Beat the Blues with Self-Kindness for a Brighter New Year

woman looking pensive at a winter scene through a a window

The brown, withered pine needles scattered on the floor serve as a stark reminder that the festive high is crashing down. With the Three Wise Men on their way out, the post-holiday gloom sets in, bringing with it a sense of dread for what’s to come. The media doesn’t help, urging us to swap mince pies for microgreens and Baileys for watermelon juice. But here’s a reality check: you don’t have to succumb to the hype.

The start of a new year offers an opportunity to reset, but piling on pressure to overhaul your life overnight is unnecessary. Instead, embrace the rest of winter as a time for reflection, planning, and gentle transitions.

Understanding the January Blues

The "January Blues" describe a short period of low mood, often triggered by the stark contrast between December’s festivities and January’s stillness. Add to this the financial strain of overspending and the effects of overindulgence, and it’s no wonder many of us feel a little low.

Let’s not forget that winter is a time of rest and restoration in nature. Like the plants and animals, humans are not meant to jump straight into action. Instead of fighting the season, use this time to dream, plan, and nurture yourself for the active months ahead.

Nourishing Your Body with Winter Foods

Winter’s bounty offers precisely what we need to stay grounded and nourished. Root vegetables, dark leafy greens, and hardy cruciferous vegetables like cabbage, cauliflower, and kale are rich in minerals like calcium, magnesium, and zinc. Slow-cooked meals—soups, stews, and broths—reflect the need for warmth and nourishment during these cooler months.

Traditional preservation methods also shine during this season. Think fermented vegetables, dried nuts, and whole grains. These nutrient-dense foods support our bodies and keep seasonal mood disorders at bay. Choosing foods true to the season or preserved naturally offers far better nutrition than imported, out-of-season produce.

The Role of Vitamin D in Beating the Blues

By January, most of us are running low on vitamin D, which is strongly linked to mood and brain health. Supplementation is a first-line therapy for Seasonal Affective Disorder (SAD) and other mood disorders. While the RDA for adults is 400-800 IU, newer research suggests 1,000-4,000 IU is more effective for maintaining optimal levels during winter.

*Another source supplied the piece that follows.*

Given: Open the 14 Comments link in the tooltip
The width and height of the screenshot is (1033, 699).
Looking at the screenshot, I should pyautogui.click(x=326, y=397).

Testing your vitamin D status annually is a worthwhile investment, as supplementation needs vary based on weight, health, and lifestyle. Ensuring adequate vitamin D levels can significantly improve mood, immunity, and overall well-being.

Building Healthy Habits for a Brighter Year

Alcohol, binge eating, and poor sleep can worsen the blues. To combat this:

  • Get Back to Basics: Eat three home-cooked meals a day and cut out processed foods where possible.

  • Embrace Nature: A stroll outside, even on grey days, can lift your mood.

  • Practice Self-Care: Soak in a warm, mineral-rich bath to relax your body and mind.

  • Start Small: Focus on one healthy habit at a time to avoid overwhelm.

Every small step counts. By spring, you’ll feel rested, restored, and ready for the next phase of the year.

The January Blues are temporary, and you have the power to ease through them with self-kindness and simple, nourishing steps. Forget the hype, honor the season, and take each day as it comes. By the time spring arrives, you’ll be well-prepared to embrace the brighter days ahead.

Wishing you a Happy, Healthy, and Wholesome New Year!